== GIVEN RECORDS

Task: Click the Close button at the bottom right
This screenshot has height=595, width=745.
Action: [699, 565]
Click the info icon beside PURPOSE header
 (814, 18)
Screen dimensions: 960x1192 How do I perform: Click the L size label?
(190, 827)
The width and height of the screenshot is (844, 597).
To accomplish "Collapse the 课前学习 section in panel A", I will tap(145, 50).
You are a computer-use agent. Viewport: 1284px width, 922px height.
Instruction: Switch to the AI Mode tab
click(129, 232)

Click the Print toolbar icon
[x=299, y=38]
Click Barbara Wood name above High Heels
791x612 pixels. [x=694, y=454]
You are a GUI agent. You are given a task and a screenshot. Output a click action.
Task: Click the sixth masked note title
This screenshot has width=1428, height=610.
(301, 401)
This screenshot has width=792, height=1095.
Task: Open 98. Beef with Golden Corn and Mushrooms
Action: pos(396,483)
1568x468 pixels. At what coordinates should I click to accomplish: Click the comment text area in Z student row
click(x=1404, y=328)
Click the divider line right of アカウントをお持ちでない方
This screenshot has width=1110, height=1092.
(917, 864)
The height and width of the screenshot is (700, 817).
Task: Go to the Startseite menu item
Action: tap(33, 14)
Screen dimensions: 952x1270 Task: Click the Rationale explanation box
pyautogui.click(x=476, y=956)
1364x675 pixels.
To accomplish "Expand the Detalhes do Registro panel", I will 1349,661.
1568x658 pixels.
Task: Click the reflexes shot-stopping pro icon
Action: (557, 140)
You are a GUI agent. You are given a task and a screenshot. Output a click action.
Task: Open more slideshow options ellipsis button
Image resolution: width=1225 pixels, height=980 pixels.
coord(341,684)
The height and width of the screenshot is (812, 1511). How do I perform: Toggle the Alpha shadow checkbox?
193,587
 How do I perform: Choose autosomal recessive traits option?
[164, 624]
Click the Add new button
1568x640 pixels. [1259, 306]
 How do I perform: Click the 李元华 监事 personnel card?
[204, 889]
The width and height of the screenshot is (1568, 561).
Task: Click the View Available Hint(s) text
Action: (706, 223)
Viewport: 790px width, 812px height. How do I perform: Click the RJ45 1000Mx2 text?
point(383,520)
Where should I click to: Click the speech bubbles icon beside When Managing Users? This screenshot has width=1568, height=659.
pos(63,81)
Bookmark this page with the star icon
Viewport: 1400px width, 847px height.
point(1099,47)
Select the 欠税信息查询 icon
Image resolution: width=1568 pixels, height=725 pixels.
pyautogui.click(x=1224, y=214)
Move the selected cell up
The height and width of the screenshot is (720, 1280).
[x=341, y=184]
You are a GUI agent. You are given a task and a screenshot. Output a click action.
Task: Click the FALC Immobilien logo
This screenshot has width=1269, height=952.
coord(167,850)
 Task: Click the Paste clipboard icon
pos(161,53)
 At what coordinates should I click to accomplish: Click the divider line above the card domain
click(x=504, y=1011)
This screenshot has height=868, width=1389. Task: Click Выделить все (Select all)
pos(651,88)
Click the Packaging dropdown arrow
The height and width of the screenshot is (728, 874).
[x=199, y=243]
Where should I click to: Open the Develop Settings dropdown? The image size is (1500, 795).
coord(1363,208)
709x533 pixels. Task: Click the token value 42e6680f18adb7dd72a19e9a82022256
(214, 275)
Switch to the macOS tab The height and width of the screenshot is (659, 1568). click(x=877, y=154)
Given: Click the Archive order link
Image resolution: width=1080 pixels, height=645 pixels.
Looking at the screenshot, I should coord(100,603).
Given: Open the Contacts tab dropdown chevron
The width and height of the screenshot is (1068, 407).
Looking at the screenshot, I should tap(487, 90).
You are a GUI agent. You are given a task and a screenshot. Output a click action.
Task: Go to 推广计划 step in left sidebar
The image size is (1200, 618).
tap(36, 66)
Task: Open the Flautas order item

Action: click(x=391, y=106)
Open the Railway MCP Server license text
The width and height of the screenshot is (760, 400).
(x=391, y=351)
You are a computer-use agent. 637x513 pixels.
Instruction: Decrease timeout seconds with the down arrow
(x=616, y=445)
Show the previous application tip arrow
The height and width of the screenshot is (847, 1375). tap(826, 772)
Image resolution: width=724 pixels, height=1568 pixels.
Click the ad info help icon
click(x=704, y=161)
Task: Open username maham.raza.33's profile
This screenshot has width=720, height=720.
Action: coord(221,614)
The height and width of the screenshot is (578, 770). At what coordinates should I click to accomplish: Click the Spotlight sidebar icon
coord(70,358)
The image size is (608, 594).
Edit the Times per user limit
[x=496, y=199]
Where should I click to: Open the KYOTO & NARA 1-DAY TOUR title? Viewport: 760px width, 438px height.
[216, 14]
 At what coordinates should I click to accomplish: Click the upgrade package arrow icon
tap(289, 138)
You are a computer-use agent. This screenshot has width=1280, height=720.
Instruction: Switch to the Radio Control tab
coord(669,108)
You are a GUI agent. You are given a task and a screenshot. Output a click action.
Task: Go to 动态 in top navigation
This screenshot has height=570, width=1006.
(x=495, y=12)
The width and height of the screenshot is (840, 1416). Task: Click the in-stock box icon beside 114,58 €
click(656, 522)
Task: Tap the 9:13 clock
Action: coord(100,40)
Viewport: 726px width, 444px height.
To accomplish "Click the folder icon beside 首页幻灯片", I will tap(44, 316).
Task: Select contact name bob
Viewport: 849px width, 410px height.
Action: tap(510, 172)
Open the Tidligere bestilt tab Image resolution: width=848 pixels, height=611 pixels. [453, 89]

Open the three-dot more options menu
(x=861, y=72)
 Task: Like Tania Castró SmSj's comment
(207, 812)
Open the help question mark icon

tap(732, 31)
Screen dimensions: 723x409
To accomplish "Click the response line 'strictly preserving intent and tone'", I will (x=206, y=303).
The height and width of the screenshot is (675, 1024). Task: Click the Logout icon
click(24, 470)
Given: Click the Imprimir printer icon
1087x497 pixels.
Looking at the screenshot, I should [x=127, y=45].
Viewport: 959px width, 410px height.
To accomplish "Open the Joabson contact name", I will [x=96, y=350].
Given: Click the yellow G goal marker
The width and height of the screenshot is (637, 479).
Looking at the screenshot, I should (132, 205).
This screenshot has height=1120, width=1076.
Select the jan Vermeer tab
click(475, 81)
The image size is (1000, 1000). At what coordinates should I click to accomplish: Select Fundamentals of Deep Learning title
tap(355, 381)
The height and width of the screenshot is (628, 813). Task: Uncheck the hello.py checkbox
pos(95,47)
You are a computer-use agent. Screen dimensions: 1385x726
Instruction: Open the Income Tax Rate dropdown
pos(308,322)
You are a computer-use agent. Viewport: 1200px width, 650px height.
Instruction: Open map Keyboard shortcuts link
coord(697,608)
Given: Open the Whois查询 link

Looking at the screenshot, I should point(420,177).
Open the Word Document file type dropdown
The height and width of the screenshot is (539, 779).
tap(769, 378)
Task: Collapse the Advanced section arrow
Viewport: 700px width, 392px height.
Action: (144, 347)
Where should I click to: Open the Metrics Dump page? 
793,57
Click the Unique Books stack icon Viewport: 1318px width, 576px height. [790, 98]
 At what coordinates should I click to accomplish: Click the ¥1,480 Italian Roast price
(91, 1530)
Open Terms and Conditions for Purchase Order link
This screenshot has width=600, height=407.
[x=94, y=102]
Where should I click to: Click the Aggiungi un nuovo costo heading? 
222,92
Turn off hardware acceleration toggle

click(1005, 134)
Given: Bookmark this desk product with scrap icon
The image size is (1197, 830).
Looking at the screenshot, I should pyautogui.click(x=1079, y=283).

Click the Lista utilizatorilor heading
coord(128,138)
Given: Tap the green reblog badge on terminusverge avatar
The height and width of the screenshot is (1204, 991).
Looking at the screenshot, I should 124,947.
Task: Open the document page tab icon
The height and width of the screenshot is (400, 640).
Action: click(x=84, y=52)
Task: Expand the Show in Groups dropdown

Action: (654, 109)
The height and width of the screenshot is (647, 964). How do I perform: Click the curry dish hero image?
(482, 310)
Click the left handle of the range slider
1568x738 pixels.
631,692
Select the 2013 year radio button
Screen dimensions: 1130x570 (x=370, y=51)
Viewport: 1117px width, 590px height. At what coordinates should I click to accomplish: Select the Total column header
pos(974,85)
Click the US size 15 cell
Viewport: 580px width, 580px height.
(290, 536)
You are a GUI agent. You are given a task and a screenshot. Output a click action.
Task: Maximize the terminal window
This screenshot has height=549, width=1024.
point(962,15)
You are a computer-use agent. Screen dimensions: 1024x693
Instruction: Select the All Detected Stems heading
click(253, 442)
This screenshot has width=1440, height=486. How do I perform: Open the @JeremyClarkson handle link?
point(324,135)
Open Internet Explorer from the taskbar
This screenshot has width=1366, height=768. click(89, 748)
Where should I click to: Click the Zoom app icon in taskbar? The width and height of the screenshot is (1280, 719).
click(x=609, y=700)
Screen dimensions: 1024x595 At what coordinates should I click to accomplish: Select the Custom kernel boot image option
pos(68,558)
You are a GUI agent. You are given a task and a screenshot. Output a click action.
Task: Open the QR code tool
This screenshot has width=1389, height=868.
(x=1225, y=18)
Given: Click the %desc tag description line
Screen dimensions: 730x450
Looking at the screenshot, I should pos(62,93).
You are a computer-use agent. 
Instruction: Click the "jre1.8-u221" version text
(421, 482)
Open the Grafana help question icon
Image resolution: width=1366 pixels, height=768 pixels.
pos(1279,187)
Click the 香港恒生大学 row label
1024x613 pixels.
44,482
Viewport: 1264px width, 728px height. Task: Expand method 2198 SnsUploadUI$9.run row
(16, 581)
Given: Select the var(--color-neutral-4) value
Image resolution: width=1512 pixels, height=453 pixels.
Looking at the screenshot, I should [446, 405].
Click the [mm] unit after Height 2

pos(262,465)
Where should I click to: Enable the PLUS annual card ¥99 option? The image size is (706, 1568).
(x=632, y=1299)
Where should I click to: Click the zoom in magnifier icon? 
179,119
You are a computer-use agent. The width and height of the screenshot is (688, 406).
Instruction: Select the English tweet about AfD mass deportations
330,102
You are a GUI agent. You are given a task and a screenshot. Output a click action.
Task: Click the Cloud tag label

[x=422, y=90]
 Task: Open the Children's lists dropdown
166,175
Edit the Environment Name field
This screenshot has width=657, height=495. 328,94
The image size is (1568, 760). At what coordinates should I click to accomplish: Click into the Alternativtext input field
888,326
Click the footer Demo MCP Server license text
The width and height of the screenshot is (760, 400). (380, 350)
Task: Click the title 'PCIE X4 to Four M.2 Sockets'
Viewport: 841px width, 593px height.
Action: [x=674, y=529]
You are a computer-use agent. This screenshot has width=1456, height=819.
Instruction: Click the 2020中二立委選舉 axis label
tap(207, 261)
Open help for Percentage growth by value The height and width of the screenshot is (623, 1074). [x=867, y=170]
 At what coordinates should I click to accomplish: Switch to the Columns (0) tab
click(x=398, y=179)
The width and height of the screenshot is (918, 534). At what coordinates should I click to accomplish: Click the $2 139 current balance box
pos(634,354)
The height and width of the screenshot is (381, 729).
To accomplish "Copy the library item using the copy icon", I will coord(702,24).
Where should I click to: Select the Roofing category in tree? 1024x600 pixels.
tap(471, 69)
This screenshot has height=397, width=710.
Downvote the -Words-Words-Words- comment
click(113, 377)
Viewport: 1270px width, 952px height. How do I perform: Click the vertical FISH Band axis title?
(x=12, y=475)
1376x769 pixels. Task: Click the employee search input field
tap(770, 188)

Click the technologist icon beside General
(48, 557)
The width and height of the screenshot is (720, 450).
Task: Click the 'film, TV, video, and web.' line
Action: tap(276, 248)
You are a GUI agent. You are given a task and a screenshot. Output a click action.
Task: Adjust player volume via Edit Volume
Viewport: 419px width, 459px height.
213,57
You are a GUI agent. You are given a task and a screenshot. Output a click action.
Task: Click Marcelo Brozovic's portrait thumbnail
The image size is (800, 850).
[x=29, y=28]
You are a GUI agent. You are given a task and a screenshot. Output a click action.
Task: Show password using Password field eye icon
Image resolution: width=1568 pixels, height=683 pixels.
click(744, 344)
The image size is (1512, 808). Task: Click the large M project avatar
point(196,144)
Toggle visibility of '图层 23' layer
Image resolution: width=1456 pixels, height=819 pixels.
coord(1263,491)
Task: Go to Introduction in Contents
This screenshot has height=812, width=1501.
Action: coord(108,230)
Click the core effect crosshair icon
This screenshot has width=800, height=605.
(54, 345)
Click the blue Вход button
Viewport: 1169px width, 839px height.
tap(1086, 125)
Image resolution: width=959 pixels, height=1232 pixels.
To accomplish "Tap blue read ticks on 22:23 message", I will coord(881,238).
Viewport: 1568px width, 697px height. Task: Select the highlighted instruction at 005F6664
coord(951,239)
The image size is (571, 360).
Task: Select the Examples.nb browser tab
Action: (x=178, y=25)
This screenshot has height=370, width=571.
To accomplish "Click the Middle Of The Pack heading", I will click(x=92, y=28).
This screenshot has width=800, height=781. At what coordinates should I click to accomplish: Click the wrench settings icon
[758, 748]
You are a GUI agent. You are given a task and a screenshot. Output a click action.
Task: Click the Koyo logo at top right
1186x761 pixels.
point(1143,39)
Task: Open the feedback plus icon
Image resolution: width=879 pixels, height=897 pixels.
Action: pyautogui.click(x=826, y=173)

====

WHAT THIS TASK INVOLVES
Your task for the entries above: copy exactly the span starting with the line with "Where should I click to: Select" and going on through the line with "Task: Click Marcelo", both lines included, and nothing else.

RESULT BELOW
Where should I click to: Select the Roofing category in tree? 1024x600 pixels.
tap(471, 69)
This screenshot has height=397, width=710.
Downvote the -Words-Words-Words- comment
click(113, 377)
Viewport: 1270px width, 952px height. How do I perform: Click the vertical FISH Band axis title?
(x=12, y=475)
1376x769 pixels. Task: Click the employee search input field
tap(770, 188)

Click the technologist icon beside General
(48, 557)
The width and height of the screenshot is (720, 450).
Task: Click the 'film, TV, video, and web.' line
Action: tap(276, 248)
You are a GUI agent. You are given a task and a screenshot. Output a click action.
Task: Adjust player volume via Edit Volume
Viewport: 419px width, 459px height.
213,57
You are a GUI agent. You are given a task and a screenshot. Output a click action.
Task: Click Marcelo Brozovic's portrait thumbnail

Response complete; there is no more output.